I realized that a few minutes after I posted it, my bad!
So we've got f_{x_k}=kx_x.
The function f described by this set of partial derivatives should be in the form f(x_1, x_2, ... , x_n), right? So I run into a bit of a snag when we integrate that partial.
If f_{x_1} = x_1, then
f(x_1, x_2, ... , x_n) = \frac{1}{2}x_1^2 + g(x_2, ... x_n)
If this is correct, then moving on:
f_{x_2}=g_{x_2}(x_2, x_3, ... , x_n)
Implying:
g_{x_2}(x_2, x_3, ... , x_n) = 2x_2, right? And that:
g(x_2, x_3, ..., x_n) = x_2^2 + h(x_3, x_4, ... , x_n)
Well, I did this process over a few times and I'm reaching a definite pattern here, that shows:
f(x_1, x_2, ... , x_n) = \frac{1}{2}x_1^2 + x_2^2 + \frac{3}{2}x_3^2 + 2x_3^2 + j(x_5, x_6, ... , x_n).
Which seems to imply that
f(x_1, x_2, ... , x_n) = \frac{k}{2}x_k^2 + some function of g.
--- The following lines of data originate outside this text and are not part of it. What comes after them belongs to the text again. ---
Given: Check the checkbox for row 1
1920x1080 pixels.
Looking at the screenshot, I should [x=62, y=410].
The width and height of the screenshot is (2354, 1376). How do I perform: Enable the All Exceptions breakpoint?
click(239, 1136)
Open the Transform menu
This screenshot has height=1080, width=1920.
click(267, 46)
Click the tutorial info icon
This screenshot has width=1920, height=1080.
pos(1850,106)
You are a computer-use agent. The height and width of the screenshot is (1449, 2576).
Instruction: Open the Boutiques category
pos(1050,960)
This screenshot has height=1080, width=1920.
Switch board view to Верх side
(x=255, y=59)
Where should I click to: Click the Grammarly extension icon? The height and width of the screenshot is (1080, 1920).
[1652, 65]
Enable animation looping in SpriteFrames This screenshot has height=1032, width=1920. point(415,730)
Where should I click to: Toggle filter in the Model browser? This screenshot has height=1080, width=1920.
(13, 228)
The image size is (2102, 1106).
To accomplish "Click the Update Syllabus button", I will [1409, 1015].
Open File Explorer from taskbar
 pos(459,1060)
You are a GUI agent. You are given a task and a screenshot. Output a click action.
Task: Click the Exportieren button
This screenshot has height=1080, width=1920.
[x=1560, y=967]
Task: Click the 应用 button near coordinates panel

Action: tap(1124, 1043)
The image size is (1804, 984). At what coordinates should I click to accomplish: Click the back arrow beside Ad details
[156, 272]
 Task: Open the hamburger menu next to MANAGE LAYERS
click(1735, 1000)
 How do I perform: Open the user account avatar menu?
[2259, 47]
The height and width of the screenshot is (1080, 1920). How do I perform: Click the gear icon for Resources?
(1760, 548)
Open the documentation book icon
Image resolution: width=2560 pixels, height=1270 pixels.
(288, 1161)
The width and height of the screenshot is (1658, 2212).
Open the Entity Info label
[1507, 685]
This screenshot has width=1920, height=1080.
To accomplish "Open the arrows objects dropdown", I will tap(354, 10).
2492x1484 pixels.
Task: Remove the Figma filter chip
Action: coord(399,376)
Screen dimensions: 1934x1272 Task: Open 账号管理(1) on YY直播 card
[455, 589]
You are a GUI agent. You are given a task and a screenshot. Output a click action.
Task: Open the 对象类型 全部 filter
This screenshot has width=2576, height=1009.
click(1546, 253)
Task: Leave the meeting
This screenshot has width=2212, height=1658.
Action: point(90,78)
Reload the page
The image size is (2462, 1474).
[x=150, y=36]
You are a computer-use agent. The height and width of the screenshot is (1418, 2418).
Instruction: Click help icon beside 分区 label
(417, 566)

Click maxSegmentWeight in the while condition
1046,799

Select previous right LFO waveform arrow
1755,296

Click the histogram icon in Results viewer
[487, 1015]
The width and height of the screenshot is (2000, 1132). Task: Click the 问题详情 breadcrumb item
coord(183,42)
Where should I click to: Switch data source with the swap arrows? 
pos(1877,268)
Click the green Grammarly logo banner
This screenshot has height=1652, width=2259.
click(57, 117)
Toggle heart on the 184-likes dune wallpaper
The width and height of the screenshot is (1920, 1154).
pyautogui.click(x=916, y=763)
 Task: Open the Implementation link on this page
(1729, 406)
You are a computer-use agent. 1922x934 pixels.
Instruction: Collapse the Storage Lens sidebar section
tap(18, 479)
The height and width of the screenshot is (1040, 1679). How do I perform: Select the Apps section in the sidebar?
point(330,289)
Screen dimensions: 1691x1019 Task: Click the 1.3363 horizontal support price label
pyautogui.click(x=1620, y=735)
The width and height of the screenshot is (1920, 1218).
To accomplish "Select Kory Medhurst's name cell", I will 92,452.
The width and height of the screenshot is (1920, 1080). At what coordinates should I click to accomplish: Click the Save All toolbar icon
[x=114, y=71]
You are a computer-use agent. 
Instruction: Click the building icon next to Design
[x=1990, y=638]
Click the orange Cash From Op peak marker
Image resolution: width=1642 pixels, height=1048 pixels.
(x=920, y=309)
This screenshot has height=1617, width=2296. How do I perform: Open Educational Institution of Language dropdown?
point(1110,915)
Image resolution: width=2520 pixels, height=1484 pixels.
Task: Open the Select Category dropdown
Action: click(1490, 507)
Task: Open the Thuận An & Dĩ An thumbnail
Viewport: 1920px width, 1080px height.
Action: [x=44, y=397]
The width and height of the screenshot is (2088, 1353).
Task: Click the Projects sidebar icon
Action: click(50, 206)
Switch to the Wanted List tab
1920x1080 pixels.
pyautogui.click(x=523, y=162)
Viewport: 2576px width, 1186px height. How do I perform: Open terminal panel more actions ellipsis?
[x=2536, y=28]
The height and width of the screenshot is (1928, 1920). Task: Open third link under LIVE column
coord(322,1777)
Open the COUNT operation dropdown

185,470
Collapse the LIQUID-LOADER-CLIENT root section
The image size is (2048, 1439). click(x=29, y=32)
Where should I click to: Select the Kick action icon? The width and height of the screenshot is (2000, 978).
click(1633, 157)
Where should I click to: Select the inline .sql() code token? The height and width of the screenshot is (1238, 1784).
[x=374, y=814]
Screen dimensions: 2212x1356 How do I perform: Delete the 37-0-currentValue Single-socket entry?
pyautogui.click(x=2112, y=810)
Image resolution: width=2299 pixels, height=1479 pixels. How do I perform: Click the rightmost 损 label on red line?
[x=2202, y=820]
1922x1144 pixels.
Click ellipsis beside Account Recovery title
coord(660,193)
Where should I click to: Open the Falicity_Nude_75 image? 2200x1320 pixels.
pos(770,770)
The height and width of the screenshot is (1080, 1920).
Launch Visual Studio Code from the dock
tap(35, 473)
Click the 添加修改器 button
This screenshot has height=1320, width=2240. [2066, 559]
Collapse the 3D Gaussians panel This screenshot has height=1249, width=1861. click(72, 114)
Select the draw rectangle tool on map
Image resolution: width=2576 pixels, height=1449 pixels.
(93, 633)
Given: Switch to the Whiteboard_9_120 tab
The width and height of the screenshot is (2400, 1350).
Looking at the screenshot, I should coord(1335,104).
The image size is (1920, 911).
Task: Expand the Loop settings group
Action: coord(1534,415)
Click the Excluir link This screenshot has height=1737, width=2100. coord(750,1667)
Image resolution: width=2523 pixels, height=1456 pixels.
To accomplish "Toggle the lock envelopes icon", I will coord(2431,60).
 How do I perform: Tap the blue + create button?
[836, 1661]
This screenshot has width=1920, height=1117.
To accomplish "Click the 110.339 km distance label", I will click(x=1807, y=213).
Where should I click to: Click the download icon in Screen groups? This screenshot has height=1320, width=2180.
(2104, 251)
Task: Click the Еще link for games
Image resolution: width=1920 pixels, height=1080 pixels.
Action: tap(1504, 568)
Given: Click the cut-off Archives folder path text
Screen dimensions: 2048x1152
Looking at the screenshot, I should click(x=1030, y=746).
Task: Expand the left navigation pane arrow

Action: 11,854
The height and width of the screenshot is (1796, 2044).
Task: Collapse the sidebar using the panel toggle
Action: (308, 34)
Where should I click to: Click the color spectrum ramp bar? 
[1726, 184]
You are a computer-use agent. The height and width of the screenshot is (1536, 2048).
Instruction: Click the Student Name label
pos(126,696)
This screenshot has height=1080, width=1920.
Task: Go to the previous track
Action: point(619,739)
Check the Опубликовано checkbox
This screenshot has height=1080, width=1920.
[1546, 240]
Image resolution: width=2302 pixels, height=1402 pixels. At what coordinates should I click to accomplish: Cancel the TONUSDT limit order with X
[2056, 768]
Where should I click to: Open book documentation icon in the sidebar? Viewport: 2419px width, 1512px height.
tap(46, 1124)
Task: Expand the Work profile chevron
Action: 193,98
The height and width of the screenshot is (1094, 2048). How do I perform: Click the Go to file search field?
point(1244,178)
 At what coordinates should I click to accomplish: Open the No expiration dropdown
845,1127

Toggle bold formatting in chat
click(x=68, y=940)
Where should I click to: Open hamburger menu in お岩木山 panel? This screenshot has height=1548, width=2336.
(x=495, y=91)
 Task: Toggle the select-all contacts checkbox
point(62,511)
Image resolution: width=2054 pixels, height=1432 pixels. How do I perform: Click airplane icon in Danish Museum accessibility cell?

Of course, I realize I would have arrived at this exact expression if I had integrated the beginning expression, I just wanted to see where this process would lead me.
Now, an issue arises with the function of g afterwards. Should it be:
f(x_1, x_2, ... , x_n) = \frac{k}{2}x_k^2 + g(x_{k+1}, x_{k+2}, ... , x_n)?
Have we arrived at the solution or is there some compact way to write the function of g? Or have I done it all wrong completely? :P Thanks!